Last Days as a Power Plant Labor Crew Hand — Repost

Originally posted December 14, 2012:

I have heard the relationship between Bill Rivers and Sonny Kendrick referred to as the “Punch and Judy Show”. Ok. I thought. Punch and Judy. Sounds like a show from the early 50’s. Must have been a comedy. I thought that for a long time until one day I ran across a brief history of the Punch and Judy Show. It turned out that Punch and Judy was a puppet show from the time of Queen Anne of England. She was queen of England from 1702 to 1714. I could only find a painting of Queen Anne. Didn’t anyone ever think about taking her photograph?

Queen Anne of England

Queen Anne of England

Anyway, once I learned more about Punch and Judy, I realized that this was probably a better description of the Rivers – Sonny relationship than those people realized.
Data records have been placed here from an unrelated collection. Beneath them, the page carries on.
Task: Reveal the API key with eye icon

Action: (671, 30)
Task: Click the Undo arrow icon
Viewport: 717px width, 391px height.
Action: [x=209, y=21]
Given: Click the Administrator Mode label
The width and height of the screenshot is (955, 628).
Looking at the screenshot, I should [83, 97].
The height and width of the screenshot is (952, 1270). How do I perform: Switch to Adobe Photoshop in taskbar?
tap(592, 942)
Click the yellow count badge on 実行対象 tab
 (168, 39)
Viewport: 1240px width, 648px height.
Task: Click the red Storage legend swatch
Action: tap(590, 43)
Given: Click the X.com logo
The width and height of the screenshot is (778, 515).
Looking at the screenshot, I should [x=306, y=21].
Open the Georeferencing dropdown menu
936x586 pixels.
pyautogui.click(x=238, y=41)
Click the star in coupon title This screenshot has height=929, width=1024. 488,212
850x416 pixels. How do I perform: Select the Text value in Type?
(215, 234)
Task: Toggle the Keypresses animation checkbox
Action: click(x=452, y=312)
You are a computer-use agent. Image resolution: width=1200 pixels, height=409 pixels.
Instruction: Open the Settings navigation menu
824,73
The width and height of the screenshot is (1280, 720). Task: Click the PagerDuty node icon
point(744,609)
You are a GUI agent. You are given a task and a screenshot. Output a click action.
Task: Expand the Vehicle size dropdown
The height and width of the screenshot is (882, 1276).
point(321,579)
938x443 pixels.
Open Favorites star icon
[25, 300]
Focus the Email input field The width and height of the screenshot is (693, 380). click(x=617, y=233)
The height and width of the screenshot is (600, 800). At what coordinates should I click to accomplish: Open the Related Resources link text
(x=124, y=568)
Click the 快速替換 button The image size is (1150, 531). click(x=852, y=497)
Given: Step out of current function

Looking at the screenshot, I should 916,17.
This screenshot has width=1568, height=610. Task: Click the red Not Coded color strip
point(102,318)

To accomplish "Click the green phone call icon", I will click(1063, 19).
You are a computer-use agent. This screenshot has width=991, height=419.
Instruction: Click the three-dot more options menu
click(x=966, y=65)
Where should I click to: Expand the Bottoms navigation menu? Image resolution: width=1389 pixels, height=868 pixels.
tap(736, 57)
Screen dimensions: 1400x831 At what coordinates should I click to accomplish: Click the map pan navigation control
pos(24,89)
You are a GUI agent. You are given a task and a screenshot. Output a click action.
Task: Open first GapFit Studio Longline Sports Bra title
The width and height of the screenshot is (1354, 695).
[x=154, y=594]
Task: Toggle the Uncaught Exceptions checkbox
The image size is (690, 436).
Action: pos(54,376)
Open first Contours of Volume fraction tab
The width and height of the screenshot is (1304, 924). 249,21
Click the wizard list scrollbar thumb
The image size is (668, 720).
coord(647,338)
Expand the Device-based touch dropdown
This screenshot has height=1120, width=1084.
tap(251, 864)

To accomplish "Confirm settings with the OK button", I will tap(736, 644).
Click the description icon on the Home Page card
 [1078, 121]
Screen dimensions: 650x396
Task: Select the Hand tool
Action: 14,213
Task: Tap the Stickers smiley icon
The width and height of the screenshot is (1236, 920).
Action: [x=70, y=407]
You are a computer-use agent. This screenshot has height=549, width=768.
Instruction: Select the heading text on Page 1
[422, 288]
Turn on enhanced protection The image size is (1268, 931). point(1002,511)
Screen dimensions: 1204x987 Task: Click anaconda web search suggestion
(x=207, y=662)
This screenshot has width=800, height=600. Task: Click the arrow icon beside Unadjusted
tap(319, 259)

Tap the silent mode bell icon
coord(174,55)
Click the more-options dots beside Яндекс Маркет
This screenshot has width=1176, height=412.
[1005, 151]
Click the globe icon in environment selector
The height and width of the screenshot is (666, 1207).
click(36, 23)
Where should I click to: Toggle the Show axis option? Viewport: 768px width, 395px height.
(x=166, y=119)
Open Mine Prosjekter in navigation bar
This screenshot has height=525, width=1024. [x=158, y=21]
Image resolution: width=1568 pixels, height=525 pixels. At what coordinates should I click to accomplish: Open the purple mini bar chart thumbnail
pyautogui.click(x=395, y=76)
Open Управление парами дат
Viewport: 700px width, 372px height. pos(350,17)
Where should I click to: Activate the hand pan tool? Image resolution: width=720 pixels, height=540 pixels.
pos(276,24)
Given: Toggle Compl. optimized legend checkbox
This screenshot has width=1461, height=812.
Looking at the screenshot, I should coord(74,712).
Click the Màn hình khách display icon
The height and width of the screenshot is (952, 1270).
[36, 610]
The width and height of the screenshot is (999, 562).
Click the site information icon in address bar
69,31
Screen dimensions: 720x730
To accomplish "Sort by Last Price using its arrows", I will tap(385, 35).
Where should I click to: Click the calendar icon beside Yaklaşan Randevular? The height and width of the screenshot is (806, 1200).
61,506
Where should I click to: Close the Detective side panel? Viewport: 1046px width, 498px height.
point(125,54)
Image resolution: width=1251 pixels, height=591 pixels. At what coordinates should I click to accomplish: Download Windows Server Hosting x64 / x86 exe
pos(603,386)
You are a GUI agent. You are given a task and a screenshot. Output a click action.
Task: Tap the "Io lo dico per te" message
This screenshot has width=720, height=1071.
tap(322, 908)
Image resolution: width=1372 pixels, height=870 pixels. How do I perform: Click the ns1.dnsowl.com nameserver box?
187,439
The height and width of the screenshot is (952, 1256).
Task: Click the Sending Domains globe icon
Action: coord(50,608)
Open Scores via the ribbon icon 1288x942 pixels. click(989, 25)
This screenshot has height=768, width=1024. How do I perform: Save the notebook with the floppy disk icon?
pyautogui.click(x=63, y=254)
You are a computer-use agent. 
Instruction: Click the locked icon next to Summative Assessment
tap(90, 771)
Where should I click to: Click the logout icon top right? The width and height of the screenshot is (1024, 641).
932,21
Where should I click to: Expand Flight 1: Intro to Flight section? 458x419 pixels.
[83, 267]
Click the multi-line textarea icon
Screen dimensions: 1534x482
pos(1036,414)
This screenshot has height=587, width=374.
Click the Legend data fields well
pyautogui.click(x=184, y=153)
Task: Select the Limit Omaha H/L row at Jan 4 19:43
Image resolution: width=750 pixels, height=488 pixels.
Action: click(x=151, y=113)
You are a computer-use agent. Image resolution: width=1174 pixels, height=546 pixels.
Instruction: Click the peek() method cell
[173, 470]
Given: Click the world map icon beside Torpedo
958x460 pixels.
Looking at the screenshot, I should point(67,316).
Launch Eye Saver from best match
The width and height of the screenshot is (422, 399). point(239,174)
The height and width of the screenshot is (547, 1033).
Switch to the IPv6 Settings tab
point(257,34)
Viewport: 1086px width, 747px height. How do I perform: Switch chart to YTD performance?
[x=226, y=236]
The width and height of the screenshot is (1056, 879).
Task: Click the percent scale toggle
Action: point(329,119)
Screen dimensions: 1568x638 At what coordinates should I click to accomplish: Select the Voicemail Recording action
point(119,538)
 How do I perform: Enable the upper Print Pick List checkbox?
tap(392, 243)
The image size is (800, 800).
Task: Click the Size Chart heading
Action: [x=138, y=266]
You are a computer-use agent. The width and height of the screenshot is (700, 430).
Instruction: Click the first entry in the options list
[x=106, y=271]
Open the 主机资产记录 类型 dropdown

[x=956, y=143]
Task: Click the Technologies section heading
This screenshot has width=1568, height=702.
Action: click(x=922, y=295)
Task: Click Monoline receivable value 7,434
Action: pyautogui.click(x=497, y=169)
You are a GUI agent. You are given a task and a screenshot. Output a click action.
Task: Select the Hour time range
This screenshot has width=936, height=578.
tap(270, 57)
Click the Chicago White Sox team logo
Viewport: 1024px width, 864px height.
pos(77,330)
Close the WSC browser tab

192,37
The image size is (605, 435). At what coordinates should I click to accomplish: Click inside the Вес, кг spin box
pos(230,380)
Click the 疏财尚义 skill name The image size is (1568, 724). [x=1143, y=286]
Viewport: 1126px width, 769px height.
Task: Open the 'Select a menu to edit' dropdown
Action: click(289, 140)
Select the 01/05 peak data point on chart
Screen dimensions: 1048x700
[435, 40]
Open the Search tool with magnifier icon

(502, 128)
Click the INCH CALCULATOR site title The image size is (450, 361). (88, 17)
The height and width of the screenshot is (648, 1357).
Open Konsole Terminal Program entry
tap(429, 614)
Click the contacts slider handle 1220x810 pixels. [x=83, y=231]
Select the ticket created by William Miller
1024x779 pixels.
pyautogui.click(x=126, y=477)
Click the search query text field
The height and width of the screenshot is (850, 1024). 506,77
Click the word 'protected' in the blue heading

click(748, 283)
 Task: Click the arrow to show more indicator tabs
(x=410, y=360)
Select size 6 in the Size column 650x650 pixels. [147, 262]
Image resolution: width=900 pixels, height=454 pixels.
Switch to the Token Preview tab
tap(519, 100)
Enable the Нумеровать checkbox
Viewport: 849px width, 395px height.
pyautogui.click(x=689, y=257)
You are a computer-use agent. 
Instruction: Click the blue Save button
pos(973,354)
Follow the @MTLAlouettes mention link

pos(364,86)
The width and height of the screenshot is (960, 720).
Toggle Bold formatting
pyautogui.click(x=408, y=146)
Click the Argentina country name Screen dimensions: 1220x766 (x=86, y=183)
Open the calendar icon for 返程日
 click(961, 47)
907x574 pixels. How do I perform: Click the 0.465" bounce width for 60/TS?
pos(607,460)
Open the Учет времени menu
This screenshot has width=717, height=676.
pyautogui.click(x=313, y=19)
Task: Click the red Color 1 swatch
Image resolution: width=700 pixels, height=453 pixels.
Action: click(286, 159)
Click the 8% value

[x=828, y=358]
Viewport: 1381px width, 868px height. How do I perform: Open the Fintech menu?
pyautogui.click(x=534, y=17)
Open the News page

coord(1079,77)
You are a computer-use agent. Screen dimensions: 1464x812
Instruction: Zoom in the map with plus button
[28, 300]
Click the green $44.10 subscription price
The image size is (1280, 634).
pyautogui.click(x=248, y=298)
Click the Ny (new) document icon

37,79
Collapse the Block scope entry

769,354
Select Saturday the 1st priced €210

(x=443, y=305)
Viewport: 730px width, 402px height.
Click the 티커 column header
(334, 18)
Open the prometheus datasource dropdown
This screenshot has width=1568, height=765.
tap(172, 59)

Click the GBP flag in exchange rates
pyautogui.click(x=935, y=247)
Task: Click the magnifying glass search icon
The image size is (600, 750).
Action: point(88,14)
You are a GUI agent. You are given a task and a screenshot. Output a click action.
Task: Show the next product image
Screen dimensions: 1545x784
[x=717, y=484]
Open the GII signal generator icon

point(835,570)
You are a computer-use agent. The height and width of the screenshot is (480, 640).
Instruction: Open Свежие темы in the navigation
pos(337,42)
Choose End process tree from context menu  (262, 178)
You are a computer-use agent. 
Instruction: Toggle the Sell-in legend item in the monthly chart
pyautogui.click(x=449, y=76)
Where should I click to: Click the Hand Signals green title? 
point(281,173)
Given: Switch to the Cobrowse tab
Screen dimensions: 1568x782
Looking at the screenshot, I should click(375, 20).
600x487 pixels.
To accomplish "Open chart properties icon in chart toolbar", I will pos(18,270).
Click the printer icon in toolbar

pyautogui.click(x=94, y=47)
It turns out in the first version of the Punch and Judy show, Punch actually strangles his child and beats his wife Judy to death and beats up on other people as well. I suppose that was “entertainment” back then. Now we only have things like “The Terminator”!

Punch and Judy

Punch and Judy Puppet Show

I carpooled with Bill Rivers at this particular time when I was a janitor and while I was on labor crew (except during the summer when I carpooled with my summer help buddies). Each day Bill Rivers would explain about some trick he had played on Sonny that day. The one thing that amazed Bill the most was that every day he could play a joke on Sonny, and each day, Sonny would fall for it.

This reminded me of when I was in Rockbridge High School in Columbia, Missouri and I used to borrow a pencil from my friend Bryan Treacy each day and each day I would chew it up to the point where it was practically useless. I had to come up with different diversionary tactics each day, but somehow I was able to coax a wooden pencil from my friend. Before he would realize what he had done, I had already chewed it up from one end to the next. I liked to think that I was tricking Bryan each day, but I also thought that it was odd that Bryan would have a new pencil every time, and he probably made sure that his mom kept a full stock of pencils just for my enjoyment in eating them (I also wondered if I was getting lead poisoning from all the yellow paint I was ingesting).

Bryan Treacy today is a doctor living in Moore Oklahoma. I would like to drop by his office without seeing him some time just to see if he has any wooden pencils laying about that I could leave all chewed up. I wonder if he would realize I had been there. He might read this blog from time-to-time, so I may have just blown my cover.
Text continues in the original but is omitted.